TheNewNewInternet: There is a growing consensus in Washington that the Federal Information Security Management Act is obsolete. How should the cyber czar oversee its update?
McCarthy: Well, I hope that when the cyber czar he or she does update this that they engage with the private sector to ensure that we are actually coming up with standards that are achievable and reasonable. Certainly, associations like INSA and others are standing ready to support them in that effort.
TheNewNewInternet: How do you recommend that the government sync its standards with those of commercial industry?
McCarthy: I think absolutely the expertise and the experience resides in the private sector. The challenge is incorporating those models into the public sector in a way that is uniform across this government and that’s the challenge. This is not going to be an easy job.
TheNewNewInternet: How do we distinguish between an officially sanctioned attack and what is just a “rogue” organization?
McCarthy: Nobody said this was easy; the need to conduct smart, rapid and highly responsive forensics is critical. It has to happen quickly. We don’t have months and months. We need to invest in training. We need to develop our analytics and establish processes and procedures to move information quickly and develop an adequate response in a timely manner.
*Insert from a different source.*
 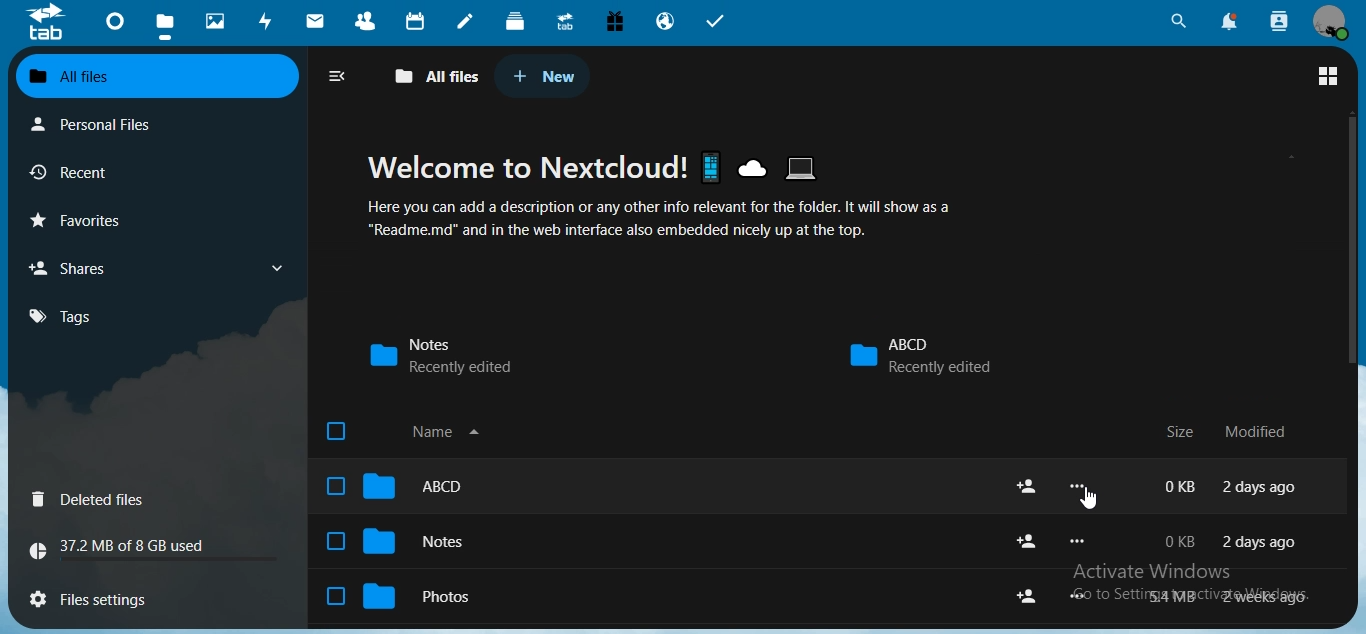 I want to click on new, so click(x=540, y=72).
TheNewNewInternet: Do you have any advice for the cyber czar for recruiting top cyber talent?
McCarthy: In the private sector, there are organizations that have hired hackers who are reformed, maybe even not reformed, but who clearly understand the problem at a level that many of us in government don’t. If I was in the public sector I would take my cues from the private sector and adopt some of their practices and procedures for hiring and recruiting. That may mean looking at personnel policies to ensure that you have the ability to be competitive with the private sector.